The lines from the top of the data down to the line with "Open the 5分钟 timeframe dropdown" should be repeated exactly, both ends included.
= = = = =
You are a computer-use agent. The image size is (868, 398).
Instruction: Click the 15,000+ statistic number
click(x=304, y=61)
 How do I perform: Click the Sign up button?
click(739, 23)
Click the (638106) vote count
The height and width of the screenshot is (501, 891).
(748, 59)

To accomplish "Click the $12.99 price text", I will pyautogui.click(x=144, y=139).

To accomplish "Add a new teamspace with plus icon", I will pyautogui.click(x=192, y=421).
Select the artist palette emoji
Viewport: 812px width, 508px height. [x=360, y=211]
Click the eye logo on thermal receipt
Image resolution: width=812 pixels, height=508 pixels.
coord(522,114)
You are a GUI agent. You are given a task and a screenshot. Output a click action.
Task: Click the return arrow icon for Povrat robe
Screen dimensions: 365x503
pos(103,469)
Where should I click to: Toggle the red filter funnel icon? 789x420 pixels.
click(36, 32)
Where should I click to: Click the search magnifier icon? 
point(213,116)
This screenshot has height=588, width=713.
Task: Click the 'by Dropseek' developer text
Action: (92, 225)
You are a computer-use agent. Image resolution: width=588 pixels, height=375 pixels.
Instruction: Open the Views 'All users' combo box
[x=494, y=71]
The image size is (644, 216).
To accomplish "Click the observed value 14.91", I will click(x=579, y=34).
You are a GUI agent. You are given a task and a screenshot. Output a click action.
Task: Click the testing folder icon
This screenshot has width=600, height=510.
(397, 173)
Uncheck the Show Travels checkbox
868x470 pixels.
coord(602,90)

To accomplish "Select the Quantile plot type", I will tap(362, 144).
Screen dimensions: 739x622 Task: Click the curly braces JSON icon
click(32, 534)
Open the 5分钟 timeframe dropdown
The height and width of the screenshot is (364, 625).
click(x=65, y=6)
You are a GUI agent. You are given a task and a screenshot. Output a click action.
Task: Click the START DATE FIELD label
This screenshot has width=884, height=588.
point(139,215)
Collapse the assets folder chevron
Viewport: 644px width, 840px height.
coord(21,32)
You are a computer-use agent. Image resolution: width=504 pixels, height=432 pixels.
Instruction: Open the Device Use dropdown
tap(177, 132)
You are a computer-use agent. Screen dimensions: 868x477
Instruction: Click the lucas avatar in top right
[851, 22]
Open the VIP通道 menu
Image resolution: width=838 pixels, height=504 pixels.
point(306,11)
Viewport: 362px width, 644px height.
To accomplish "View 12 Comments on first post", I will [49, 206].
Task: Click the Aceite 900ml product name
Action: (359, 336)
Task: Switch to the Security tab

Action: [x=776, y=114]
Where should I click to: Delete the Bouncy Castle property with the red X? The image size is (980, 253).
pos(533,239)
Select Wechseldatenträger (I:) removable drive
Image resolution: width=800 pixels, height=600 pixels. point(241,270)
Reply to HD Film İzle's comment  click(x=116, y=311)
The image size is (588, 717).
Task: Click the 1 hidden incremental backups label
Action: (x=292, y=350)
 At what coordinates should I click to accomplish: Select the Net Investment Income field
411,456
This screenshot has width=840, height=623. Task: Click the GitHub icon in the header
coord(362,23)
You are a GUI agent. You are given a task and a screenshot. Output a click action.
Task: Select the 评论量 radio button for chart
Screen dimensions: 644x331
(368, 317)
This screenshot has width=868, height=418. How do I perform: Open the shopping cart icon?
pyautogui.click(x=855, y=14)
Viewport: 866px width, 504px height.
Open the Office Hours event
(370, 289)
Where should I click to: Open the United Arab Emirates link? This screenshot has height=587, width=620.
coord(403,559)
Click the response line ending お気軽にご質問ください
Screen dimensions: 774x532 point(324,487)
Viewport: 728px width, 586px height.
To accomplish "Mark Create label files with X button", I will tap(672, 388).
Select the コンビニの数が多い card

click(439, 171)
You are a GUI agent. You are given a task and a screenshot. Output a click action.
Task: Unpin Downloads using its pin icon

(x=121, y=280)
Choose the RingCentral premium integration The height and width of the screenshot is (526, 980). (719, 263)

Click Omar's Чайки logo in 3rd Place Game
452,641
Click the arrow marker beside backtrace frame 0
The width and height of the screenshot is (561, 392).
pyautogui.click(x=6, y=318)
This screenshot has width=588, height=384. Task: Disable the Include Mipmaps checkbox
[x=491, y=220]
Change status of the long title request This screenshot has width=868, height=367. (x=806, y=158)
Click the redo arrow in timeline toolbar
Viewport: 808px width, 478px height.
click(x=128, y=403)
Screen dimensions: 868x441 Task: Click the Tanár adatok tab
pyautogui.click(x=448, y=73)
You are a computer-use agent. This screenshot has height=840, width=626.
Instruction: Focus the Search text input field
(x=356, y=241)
= = = = =
RESULT FOR THIS TASK —
You are a computer-use agent. The image size is (868, 398).
Instruction: Click the 15,000+ statistic number
click(x=304, y=61)
 How do I perform: Click the Sign up button?
click(739, 23)
Click the (638106) vote count
The height and width of the screenshot is (501, 891).
(748, 59)

To accomplish "Click the $12.99 price text", I will pyautogui.click(x=144, y=139).

To accomplish "Add a new teamspace with plus icon", I will pyautogui.click(x=192, y=421).
Select the artist palette emoji
Viewport: 812px width, 508px height. [x=360, y=211]
Click the eye logo on thermal receipt
Image resolution: width=812 pixels, height=508 pixels.
coord(522,114)
You are a GUI agent. You are given a task and a screenshot. Output a click action.
Task: Click the return arrow icon for Povrat robe
Screen dimensions: 365x503
pos(103,469)
Where should I click to: Toggle the red filter funnel icon? 789x420 pixels.
click(36, 32)
Where should I click to: Click the search magnifier icon? 
point(213,116)
This screenshot has height=588, width=713.
Task: Click the 'by Dropseek' developer text
Action: (92, 225)
You are a computer-use agent. Image resolution: width=588 pixels, height=375 pixels.
Instruction: Open the Views 'All users' combo box
[x=494, y=71]
The image size is (644, 216).
To accomplish "Click the observed value 14.91", I will click(x=579, y=34).
You are a GUI agent. You are given a task and a screenshot. Output a click action.
Task: Click the testing folder icon
This screenshot has width=600, height=510.
(397, 173)
Uncheck the Show Travels checkbox
868x470 pixels.
coord(602,90)

To accomplish "Select the Quantile plot type", I will tap(362, 144).
Screen dimensions: 739x622 Task: Click the curly braces JSON icon
click(32, 534)
Open the 5分钟 timeframe dropdown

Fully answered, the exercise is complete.